Dalam konflik Rusia-Ukraina hari ini, Cina memiliki pengaruh yang tidak kalah besar dibandingkan Amerika. Secara hubungan ekonomi, Cina merupakan kolega dekat Rusia. Pun secara ideologi, keduanya masih sama-sama bertahan dengan paham Komunis.
Sederhananya, Cina tentu menjadi salah satu kekuatan baru yang tidak akan terbendung bila akhirnya memutuskan untuk terlibat langsung mendukung koleganya Rusia. Sialnya, tidak sedikit pula negara-negara anggota UE yang bermitra dengan Cina dalam beberapa projek mega-investasi. Â Kerjasama tersebut setidaknya mampu memecah konsentrasi negara anggota UE yang berniat untuk mendukung Ukraina.
Pada tahun 2016, fakta sejarah sudah membuktikan hal tersebut.

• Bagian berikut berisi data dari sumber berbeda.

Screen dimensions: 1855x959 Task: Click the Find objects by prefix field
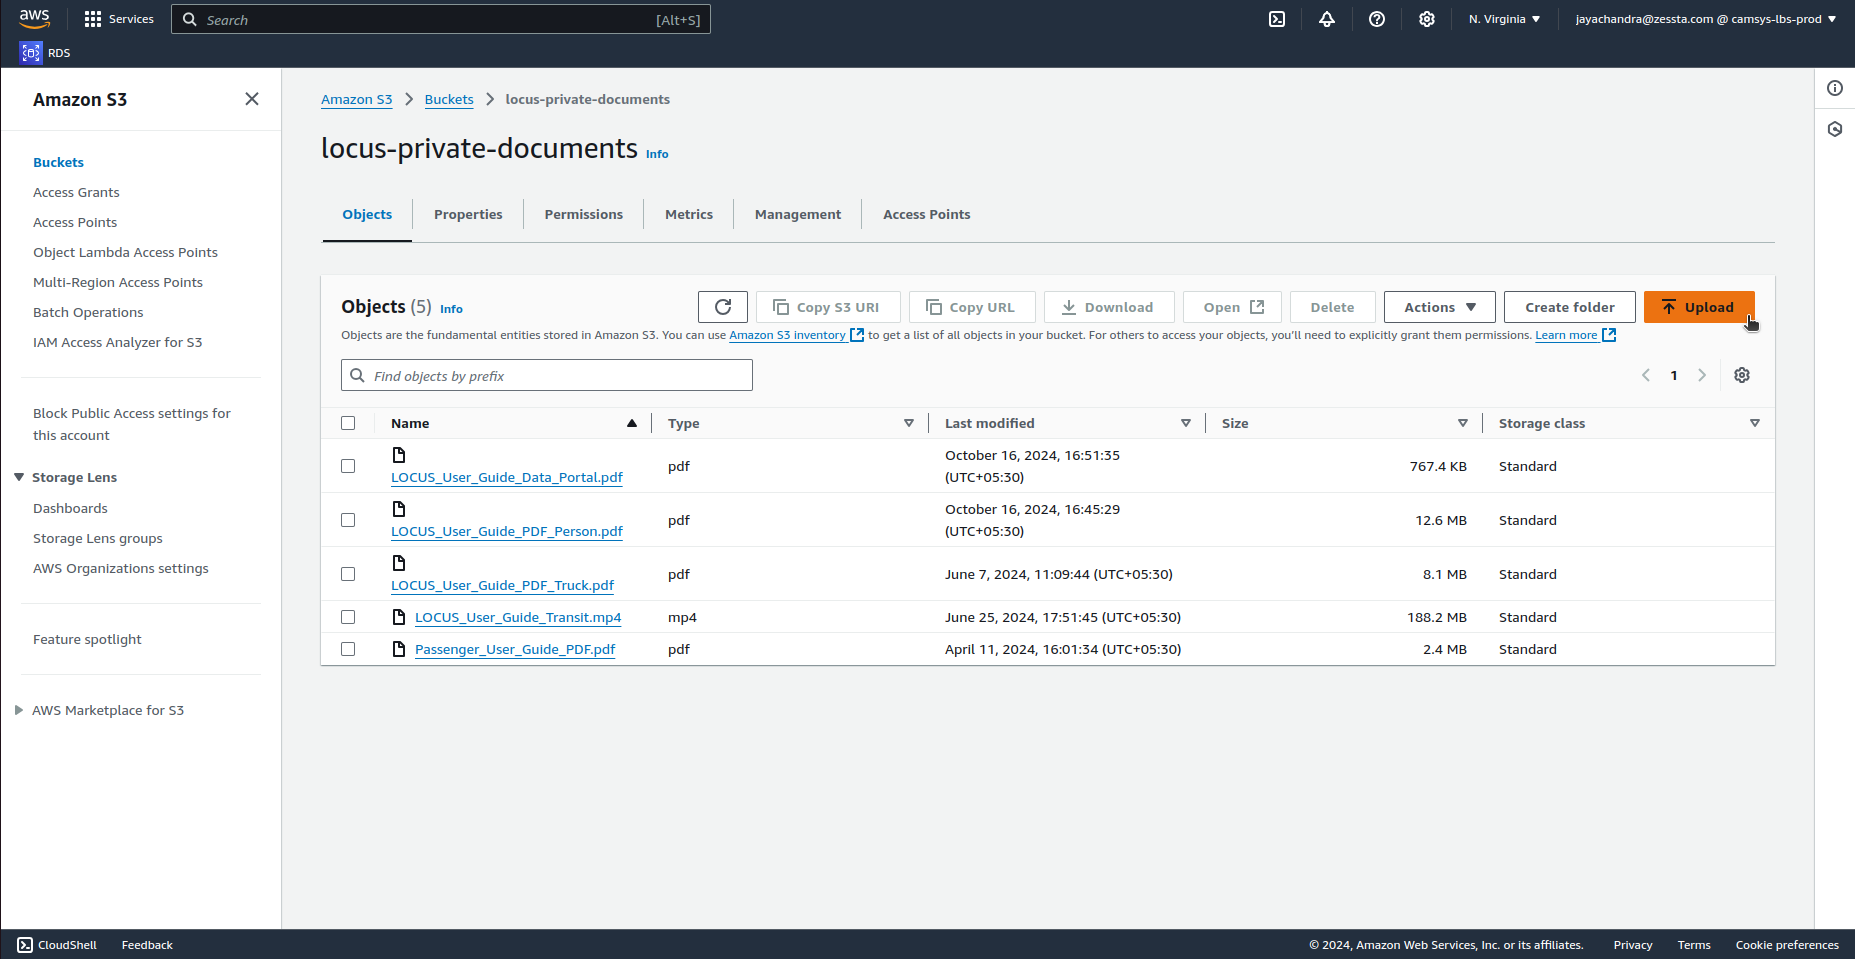pyautogui.click(x=547, y=376)
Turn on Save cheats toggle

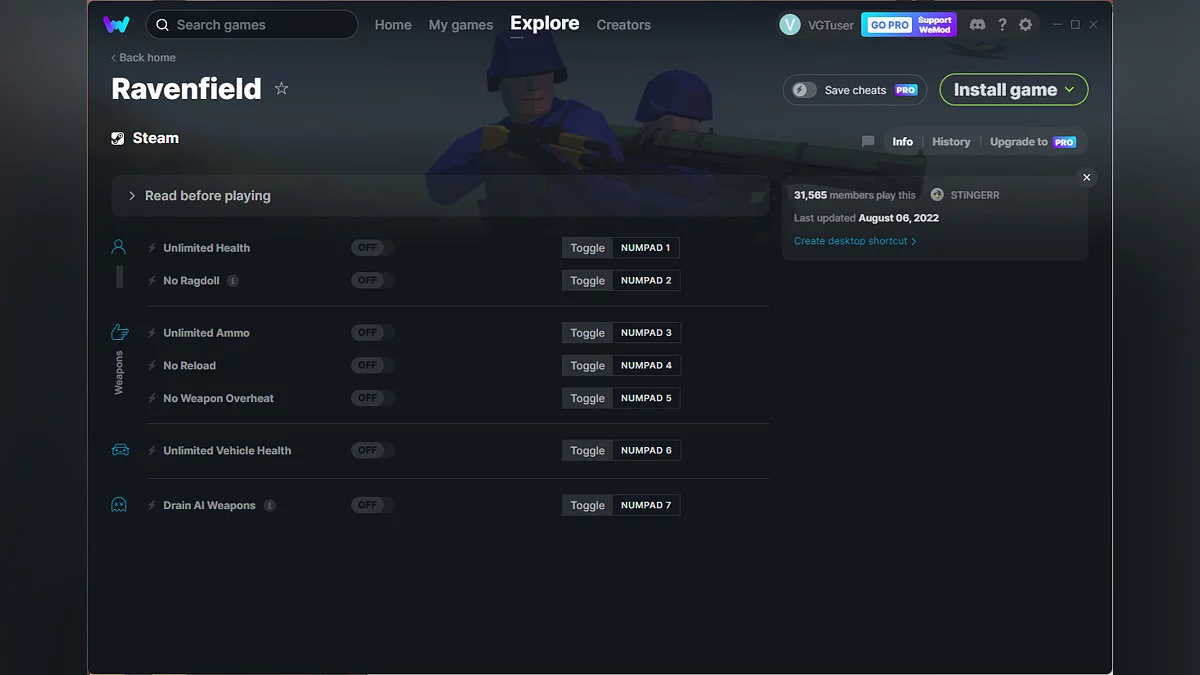(805, 90)
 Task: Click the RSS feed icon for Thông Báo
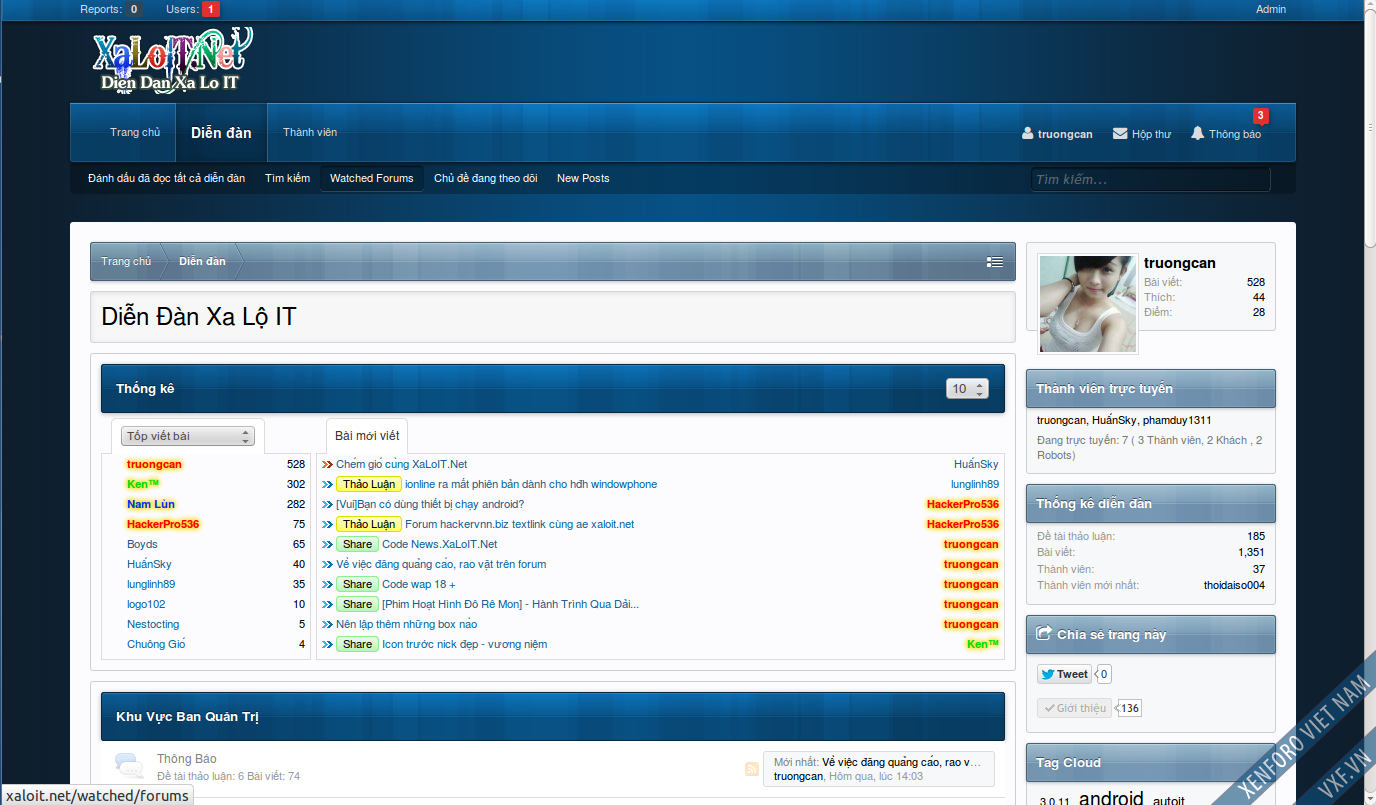[752, 769]
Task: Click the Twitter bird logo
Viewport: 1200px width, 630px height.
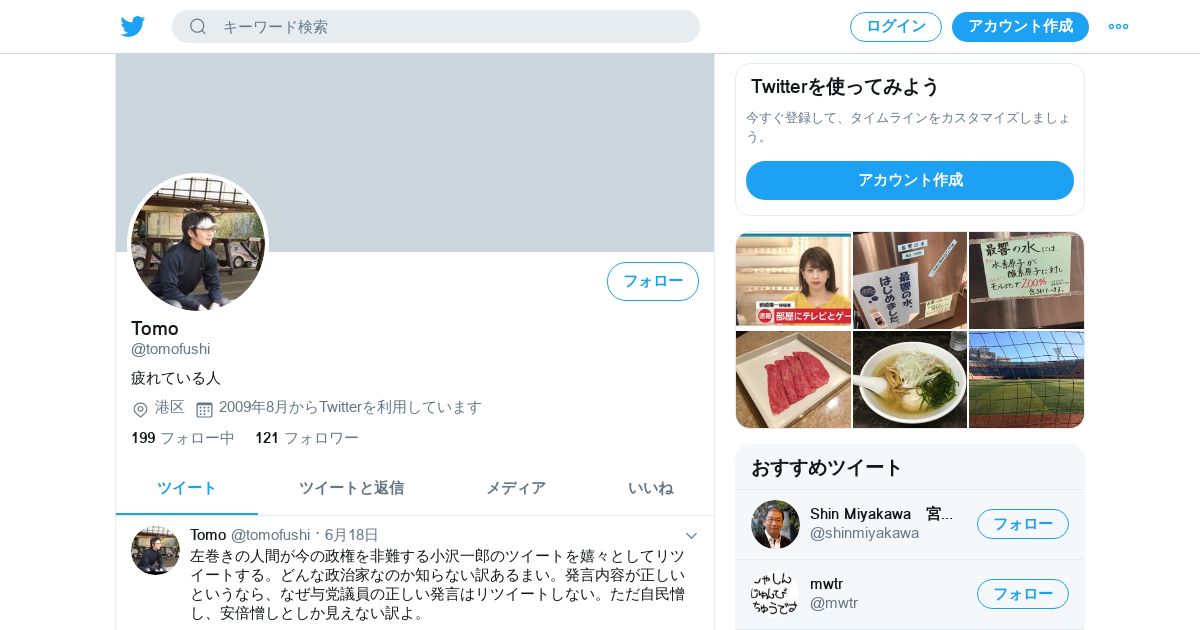Action: click(x=133, y=27)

Tatkala Uni Eropa menyatakan kesepakatannya untuk menentang tindakan Cina yang mengklaim 80% wilayah Laut Cina Selatan, Cina mengambil sikap diplomatis keras dengan melayangkan ancaman untuk mencabut secara langsung investasi mereka di negara-negara UE. Hasilnya adalah konsentrasi tersebut pecah dan negara yang bermitra investasi dengan Cina akhirnya menarik dukungannya kembali.
Dengan kondisi ini, setidaknya posisi Cina akan memberikan dukungan ganda bagi Rusia. Dukungan sebagai rekan ekonomi dan se-ideologi yang kuat secara ekonomi dan militer, juga dapat mengunci pergerakan Uni Eropa apabila negara anggotanya seperti Jerman, Italia, dan Prancis memberikan dukungan langsung kepada Ukraina sebagai representasi UE.
Bagaimana dengan NATO?
Perjanjian ini sebenarnya muncul atas dasar ketakutan negara Eropa seperti Inggris, Prancis, Spanyol, dan negara lainnya atas trauma sejarah pada tahun 1939. Pun kemudian organisasi yang berwujud perjanjian ini kemudian didirikan pada 1949 untuk mengimbangi pengaruh Blok Timur yang digagas oleh Soviet yang juga dikenal dengan Pakta Warsawa.
Sejak berakhirnya perang dingin (Cold War) yang ditandai dengan runtuhnya Soviet pada 1991, Pakta Warsawa yang diprakarsai Rusia kemudian membubarkan diri. Namun di sisi lain, NATO tetap eksis hingga saat ini hingga berjumlah 30 negara anggota yang di dominasi oleh negara-negara Eropa dan Amerika. Maka pertanyaannya, kalau Pakta Warsawa sudah bubar, mengapa NATO tidak juga bubar?
Pertanyaan ini kemudian dapat kita jawab dengan melihat kemampuan militer negara-negara anggotanya. Di antara seluruh negara anggota tersebut, hanya AS, Prancis, Italia, Turki, dan Inggrislah yang memiliki kekuatan militer terkuat. Kekuatan tersebut dapat kita takar sejak peristiwa PD-2 dimana tidak sedikit negara-negara bagian Eropa yang dapat dengan mudah ditundukkan oleh NAZI, bahkan Belanda yang menjajah Indonesia selama 350 tahun, ditaklukkan oleh NAZI melalui serangan petir atau Blietzkrieg dalam tempo 4 hari.
Pada masa PD-2 kita bisa melihat bagaimana kelima negara ini harus bersatu demi mengimbangi kekuatan Rusia yang memang pada saat itu masih tergabung dalam Uni Soviet. Artinya adalah, meskipun berjumlah 30 negara anggota, bisa dibilang hanya lima negara yang mampu diperhitungkan kekuatannya seandainya konflik ini mengalami peningkatan eskalasi.
Atas dasar kondisi tersebut maka NATO hari ini bukan lagi sebagai organisasi yang didirikan demi menghadang pengaruh Blok Timur di dunia. NATO hari ini bisa dikatakan sebagai malaikat pelindung bagi negara-negara anggota yang kemampuan militernya tergolong lemah dan sedikit. Hal ini terbukti dari bagaimana Trump saat menjabat menjadi presiden Amerika mendesak Uni Eropa dan negara anggota NATO untuk meningkatkan iuran keamanan yang awalnya 2% dari Produk Domestik Bruto (PDB) per negara, menjadi 4%.
Tak pelak situasi ini sempat menjadi pembicaraan pelik antara US dan negara anngota NATO lainnya. Kekesalan Donal Trump tersebut sebenarnya bukan tanpa alasan. Trump menyatakan permintaan tersebut karena sampai tahun 2018, sebesar 70% biaya operasional NATO masih ditanggung oleh Amerika. Maka dari persentase angka, 29 negara lainnya hanya mampu menyokong 30% biaya operasional tersebut.